You cut and paste words on a page. You quote verbatim from an expert. You paraphrase a lovely expression. You add a layer of detail found elsewhere. You borrow the structure from one work to use as your own. You move frames around as if they were phrases. . . .

With powerful search and specification tools, high-resolution clips of any bridge in the world can be circulated into the common visual dictionary for reuse. Out of these ready-made “words,” a film can be assembled, mashed up from readily available parts. The rich databases of component images form a new grammar for moving images.

After all, this is how authors work. We dip into a finite set of established words, called a dictionary, and reassemble these found words into articles, novels and poems that no one has ever seen before. The joy is recombining them. Indeed it is a rare author who is forced to invent new words. Even the greatest writers do their magic primarily by rearranging formerly used, commonly shared ones. What we do now with words, we’ll soon do with images. . . .

With full-blown visuality, I should be able to annotate any object, frame or scene in a motion picture with any other object, frame or motion-picture clip. I should be able to search the visual index of a film, or peruse a visual table of contents, or scan a visual abstract of its full length. But how do you do all these things?
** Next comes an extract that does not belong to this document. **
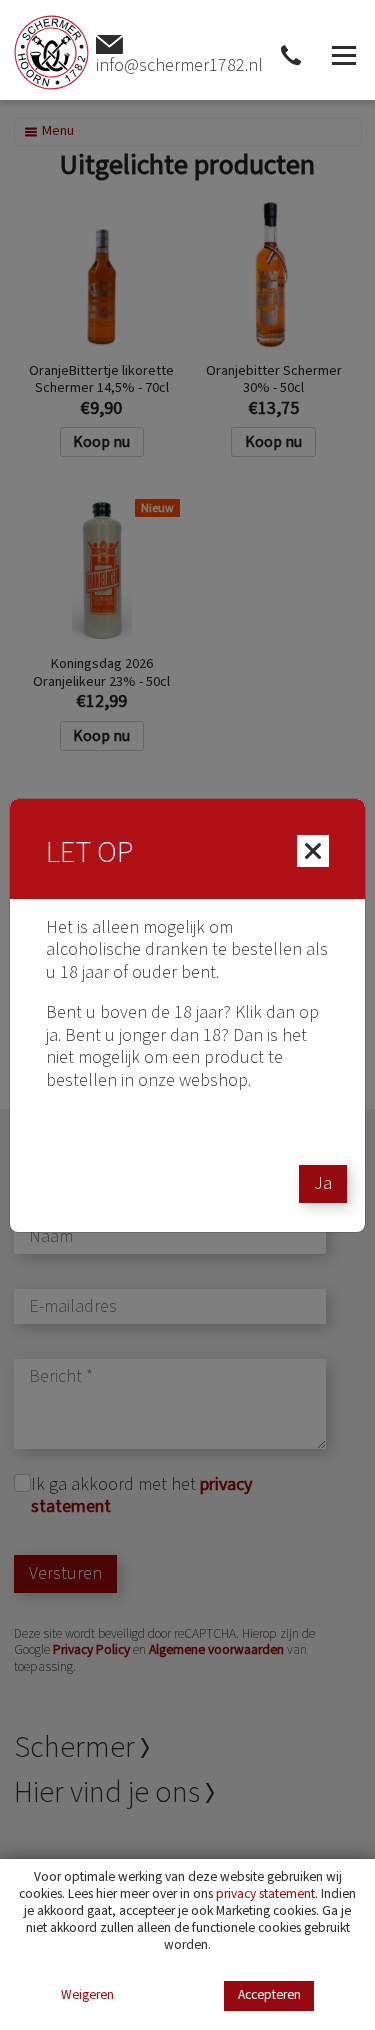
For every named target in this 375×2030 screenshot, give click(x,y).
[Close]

How can we browse a film the way we browse a book?

That’s a suggestive argument, but it strikes me as hardly revolutionary or, to adapt Kelly’s own personage, mavericky.

Toward the end of the piece, though, Kelly seems more willing to let go of the old forms and let new forms emerge.  In an interesting twist, he is letting his inner Tony Scott emerge:

With our fingers we will drag objects out of films and cast them in our own movies. A click of our phone camera will capture a landscape, then display its history, which we can use to annotate the image. Text, sound, motion will continue to merge into a single intermedia as they flow through the always-on network. With the assistance of screen fluency tools we might even be able to summon up realistic fantasies spontaneously. Standing before a screen, we could create the visual image of a turquoise rose, glistening with dew, poised in a trim ruby vase, as fast as we could write these words. If we were truly screen literate, maybe even faster. And that is just the opening scene.

Now he’s getting somewhere, I think, that is, really trying to imagine a post-textual world.  But there is a frustrating lack of detail in the vision.  That’s the last paragraph of the essay, and to me it reads as if it should be the first.